Galápagos Had No Indigenous Amphibians. Then Hundreds of Thousands of Amphibians Invaded
During her regular walk to the research facility, scientist the researcher stoops near a small pond surrounded by thick vegetation and retrieves a small plastic sound device.
She had placed there through the night to capture the characteristic croaks of the Scinax quinquefasciatus, recognized by local scientists as an non-native species with consequences that experts are just beginning to understand.
Despite teeming with remarkable wildlife – such as centuries-old large turtles, swimming iguanas, and the famous finches that inspired Darwin's evolutionary theory – the island chain off the shoreline of Ecuador had long remained devoid of frogs and toads.
In the late 1990s, this shifted.
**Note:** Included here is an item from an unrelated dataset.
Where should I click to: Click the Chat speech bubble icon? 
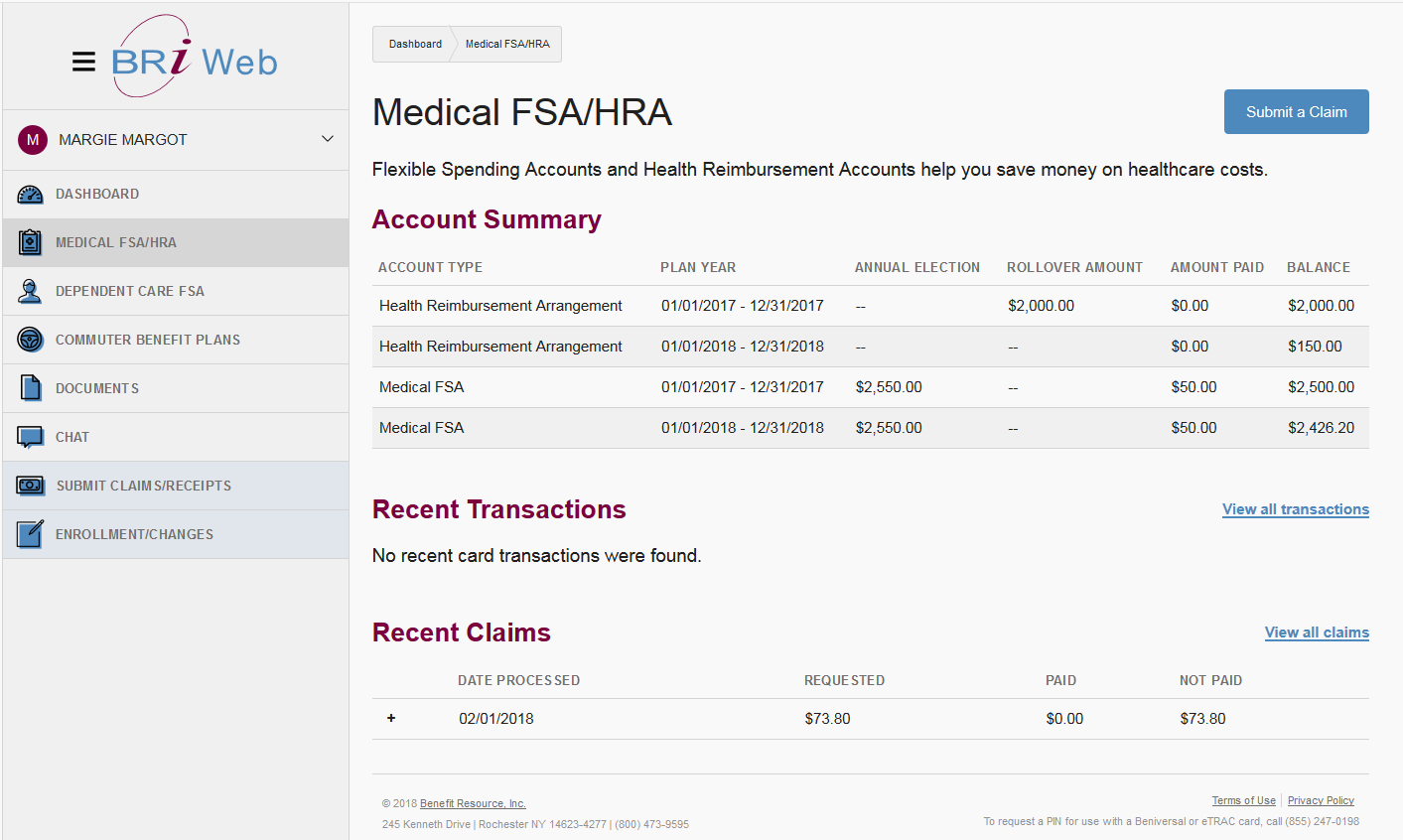pyautogui.click(x=31, y=437)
Some tiny tree frogs made their way from continental the mainland to the islands, likely as hitchhikers on transport vessels.
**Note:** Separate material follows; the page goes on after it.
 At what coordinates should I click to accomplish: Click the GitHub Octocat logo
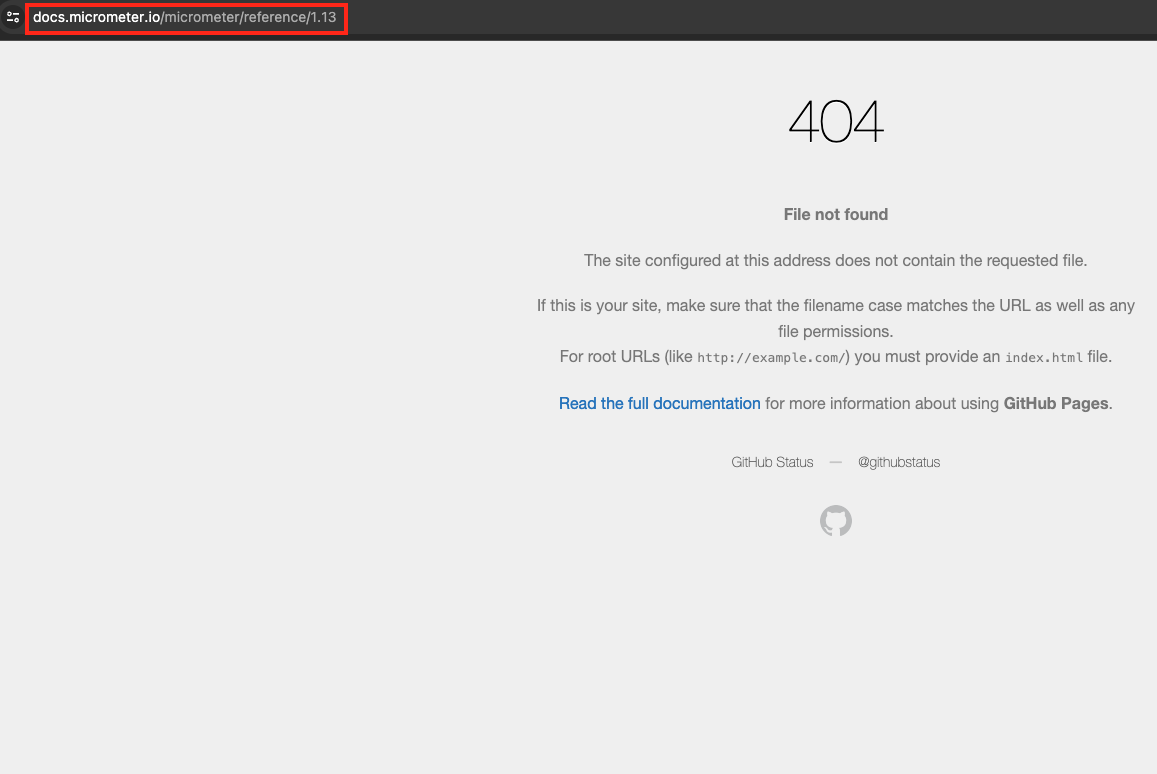[x=835, y=521]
Genetic studies suggest that, over the years, there have been multiple accidental introductions to the islands, and the frogs now have a strong presence on two locations: Isabela and Santa Cruz.
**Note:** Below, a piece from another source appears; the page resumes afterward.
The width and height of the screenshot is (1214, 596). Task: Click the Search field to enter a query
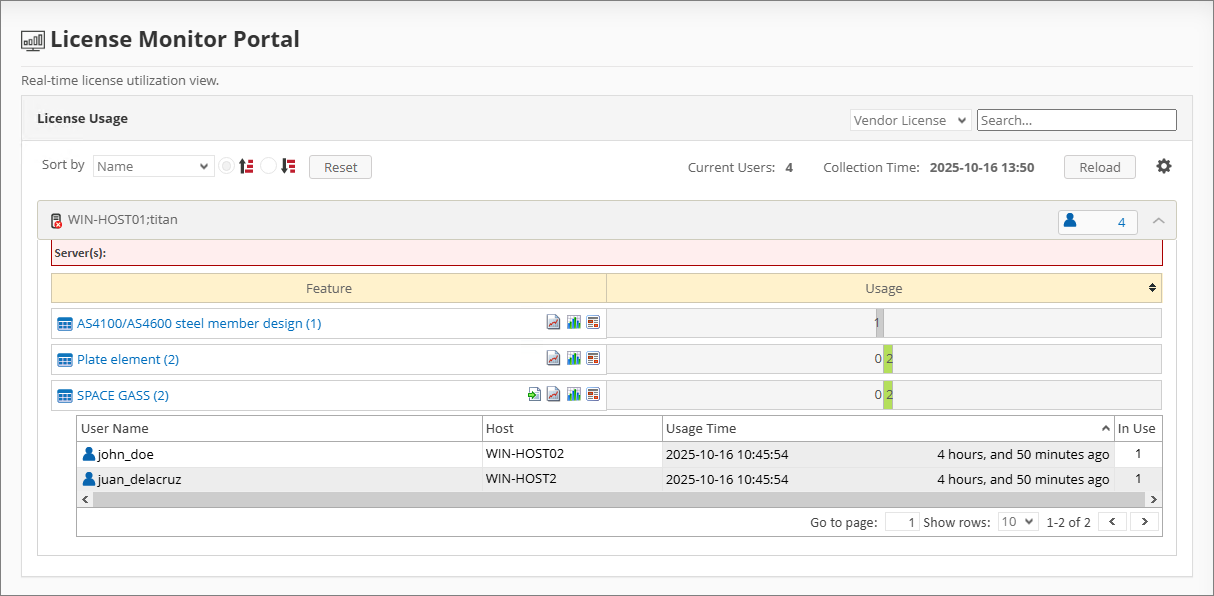click(1076, 119)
The population is growing so rapidly that researchers have been finding it difficult to keep track, estimating numbers in the hundreds of thousands on each island, across urban and agricultural areas, but also in the protected natural reserve.
When the biologist tagged amphibians and attempted to find them in the following 10 days, she could find just one marked frog from time to time, indicating their numbers were massive.
They calculated 6,000 frogs in a solitary pond. "Our estimates are still very conservative," says the researcher. "I am pretty sure there are additional numbers."
Deafening Noise and Rising Worries
The amphibians' abundance is evident from the acoustic disruption they create. "The number of frogs and the sound – it's really incredible," says San José.
For the researchers, their nocturnal mating calls are helpful in estimating their existence in far-flung areas, using recorders like the one outside the office.
But local farmers say the sounds are so raucous they keep them up at night.
"In the rainy period, I constantly hear their croaks and they're extremely loud," says a local coffee farmer from the island.
"Initially it was a shock, seeing the initial frogs in the area," says the farmer, who started noticing their abundance about several years ago when one leaped on her palm as she was walking out of her house.
Environmental Consequences Stays Unclear
The sound isn't the primary problem, though. While the amphibians has been in the islands for nearly three decades, scientists still know very little about its effect on the islands' delicately balanced land and water ecosystems.
On islands, it is very common for non-native organisms to prosper, as they have few of their natural predators. The islands has 1,645 invasive types, many of which are seriously disrupting the survival of its native ones.
A recent research suggests the invasive frogs are voracious bug eaters, and might be unevenly eating rare insects found only on the archipelago, or reducing the food sources of the islands' uncommon avian species, disrupting the ecosystem balance.
Unique Characteristics and Management Difficulties
The Galápagos frogs have shown some unusual traits, including surviving in brackish water, which is rare for amphibians.
Their metamorphosis process is also extremely variable, with some larvae becoming frogs very quickly and others taking a extended period: the researcher witnessed one which remained as a larva in her laboratory for six months.
"We really don't know this part," she says, concerned the tadpoles could be affecting the islands' freshwater, a very limited commodity in the islands.
Methods to curb the amphibians in the early 2000s were mostly ineffective. Park rangers tried collecting large numbers by manual methods and slowly increasing the salinity of ponds in without success.
Research suggests spraying coffee – which is extremely poisonous to frogs – or using electrical methods could assist, but these approaches aren't necessarily safe for other rare Galápagos organisms.
Lacking answers to more of the fundamental issues about their lifestyle and impact, removing the frogs might not even be the right way to proceed, says the biologist.
Funding Challenges for Research
While she hopes the increasing use of environmental DNA techniques and DNA examination will help her team make sense of the invasive species, funding for the research has been hard to come by.
"Everybody wants to give support for protecting frogs," says San José. "But it's harder to find financial backing for an introduced frog that you might want to control."